P4C provides more equitable access because the therapist:
- is the point of first contact, which negates the need for lengthy and resource-intensive referral mechanisms before the child is able to receive support,
- works with educators and whole classrooms of students in schools, providing support that increases all children’s participation and achievement,
- observes children in the classroom context to support those who are struggling,
- works with small groups of children, tries out simple strategies, then monitors their response to the intervention,
- determines whether a child needs more individualized health care or rehabilitation services. If so, it is still provided in the school context in collaboration with educators and families, eliminating waitlists. This model enables flexibility and opportunities for care planning to ensure children’s needs are met.

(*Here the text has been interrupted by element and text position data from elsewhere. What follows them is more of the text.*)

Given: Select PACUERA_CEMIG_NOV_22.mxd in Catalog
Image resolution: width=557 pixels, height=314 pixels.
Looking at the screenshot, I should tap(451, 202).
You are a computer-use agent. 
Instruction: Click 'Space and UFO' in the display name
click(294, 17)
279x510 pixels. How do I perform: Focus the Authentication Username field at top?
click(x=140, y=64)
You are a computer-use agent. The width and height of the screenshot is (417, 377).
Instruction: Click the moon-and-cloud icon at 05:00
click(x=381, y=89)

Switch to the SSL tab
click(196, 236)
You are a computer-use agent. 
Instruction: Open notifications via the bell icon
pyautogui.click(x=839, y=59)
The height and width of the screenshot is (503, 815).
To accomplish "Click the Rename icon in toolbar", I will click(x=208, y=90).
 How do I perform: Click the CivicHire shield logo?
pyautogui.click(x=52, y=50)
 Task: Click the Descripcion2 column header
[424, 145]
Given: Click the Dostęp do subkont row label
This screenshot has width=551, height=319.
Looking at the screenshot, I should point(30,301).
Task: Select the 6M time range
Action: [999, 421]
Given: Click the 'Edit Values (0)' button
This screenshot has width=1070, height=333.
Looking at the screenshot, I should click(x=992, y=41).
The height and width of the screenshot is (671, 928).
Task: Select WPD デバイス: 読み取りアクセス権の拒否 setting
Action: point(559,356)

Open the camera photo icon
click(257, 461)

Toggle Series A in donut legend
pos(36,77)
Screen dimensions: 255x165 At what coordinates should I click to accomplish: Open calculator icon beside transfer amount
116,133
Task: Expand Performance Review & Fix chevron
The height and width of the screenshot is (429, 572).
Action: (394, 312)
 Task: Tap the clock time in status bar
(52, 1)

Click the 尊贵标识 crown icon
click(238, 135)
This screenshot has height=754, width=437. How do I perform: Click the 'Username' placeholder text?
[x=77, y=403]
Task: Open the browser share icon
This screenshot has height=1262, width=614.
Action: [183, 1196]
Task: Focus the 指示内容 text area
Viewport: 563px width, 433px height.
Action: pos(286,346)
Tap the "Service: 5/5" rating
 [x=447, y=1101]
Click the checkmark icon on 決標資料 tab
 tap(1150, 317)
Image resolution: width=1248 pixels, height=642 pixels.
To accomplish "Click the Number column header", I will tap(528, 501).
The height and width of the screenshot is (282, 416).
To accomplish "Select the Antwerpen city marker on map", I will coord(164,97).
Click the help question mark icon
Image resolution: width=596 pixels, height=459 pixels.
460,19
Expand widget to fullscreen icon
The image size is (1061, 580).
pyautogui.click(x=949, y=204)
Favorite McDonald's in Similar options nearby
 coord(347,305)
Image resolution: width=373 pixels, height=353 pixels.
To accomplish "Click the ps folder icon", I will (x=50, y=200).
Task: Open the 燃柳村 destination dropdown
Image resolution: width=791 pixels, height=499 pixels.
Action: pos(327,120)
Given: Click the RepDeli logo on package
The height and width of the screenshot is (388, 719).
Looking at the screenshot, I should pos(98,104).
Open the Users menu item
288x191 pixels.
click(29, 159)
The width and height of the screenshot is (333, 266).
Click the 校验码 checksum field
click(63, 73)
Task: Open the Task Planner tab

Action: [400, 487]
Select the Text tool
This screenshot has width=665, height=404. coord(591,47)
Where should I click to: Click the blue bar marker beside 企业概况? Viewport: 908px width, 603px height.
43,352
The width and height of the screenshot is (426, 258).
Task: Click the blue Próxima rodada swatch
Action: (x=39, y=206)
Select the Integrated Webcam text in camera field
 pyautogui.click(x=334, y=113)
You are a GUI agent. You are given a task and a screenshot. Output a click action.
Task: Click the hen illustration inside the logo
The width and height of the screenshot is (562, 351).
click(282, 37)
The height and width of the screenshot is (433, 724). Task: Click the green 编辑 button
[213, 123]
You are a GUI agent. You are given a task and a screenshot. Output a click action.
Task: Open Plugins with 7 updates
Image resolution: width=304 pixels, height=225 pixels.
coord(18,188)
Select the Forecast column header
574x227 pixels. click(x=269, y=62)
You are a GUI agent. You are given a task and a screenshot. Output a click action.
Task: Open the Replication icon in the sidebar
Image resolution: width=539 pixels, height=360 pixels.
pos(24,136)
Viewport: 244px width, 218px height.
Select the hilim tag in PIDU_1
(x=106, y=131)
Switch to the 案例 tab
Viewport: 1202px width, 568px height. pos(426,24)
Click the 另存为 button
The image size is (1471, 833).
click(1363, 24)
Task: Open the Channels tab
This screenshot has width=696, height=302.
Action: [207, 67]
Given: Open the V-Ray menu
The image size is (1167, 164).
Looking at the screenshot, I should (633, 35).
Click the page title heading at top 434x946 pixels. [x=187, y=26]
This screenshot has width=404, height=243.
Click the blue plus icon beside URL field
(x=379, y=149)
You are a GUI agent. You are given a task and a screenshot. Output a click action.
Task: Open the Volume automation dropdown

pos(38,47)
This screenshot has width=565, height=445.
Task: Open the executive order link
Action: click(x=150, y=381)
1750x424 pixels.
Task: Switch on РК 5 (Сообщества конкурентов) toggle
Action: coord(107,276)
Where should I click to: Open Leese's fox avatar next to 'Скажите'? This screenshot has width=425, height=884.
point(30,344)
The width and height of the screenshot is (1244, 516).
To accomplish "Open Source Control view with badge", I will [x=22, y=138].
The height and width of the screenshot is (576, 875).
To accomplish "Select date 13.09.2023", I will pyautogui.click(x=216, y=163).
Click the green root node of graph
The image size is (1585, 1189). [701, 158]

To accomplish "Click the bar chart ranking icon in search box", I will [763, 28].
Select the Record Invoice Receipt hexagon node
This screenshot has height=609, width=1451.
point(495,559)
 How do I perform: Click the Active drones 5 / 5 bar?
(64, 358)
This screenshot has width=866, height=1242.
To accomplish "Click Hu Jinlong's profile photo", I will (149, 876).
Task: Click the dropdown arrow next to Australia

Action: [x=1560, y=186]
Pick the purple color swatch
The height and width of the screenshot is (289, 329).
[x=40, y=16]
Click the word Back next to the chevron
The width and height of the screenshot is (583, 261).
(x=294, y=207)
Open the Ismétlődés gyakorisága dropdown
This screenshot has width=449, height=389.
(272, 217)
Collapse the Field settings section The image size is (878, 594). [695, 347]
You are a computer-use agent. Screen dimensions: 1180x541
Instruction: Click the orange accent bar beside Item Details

Thus, P4C incorporates health promotion that permits informal developmental screening of all children for developmental and learning needs. It eliminates the need for diagnosis of health care conditions or formal psycho-educational assessments before supports can be put in place.
P4C moves away from one-on-one services that are focused on remediation of deficits and offers a health service that is needs-based, focused on participation, consistent with evidence-informed practice and that can be integrated into care plans for children with special needs. The P4C service enables support to be provided for children when required, including at times of transition, such as moving to middle or high school. Our research has demonstrated that P4C reaches more children, enables therapists to spend more time in direct service and is more efficient than a one-on-one approach.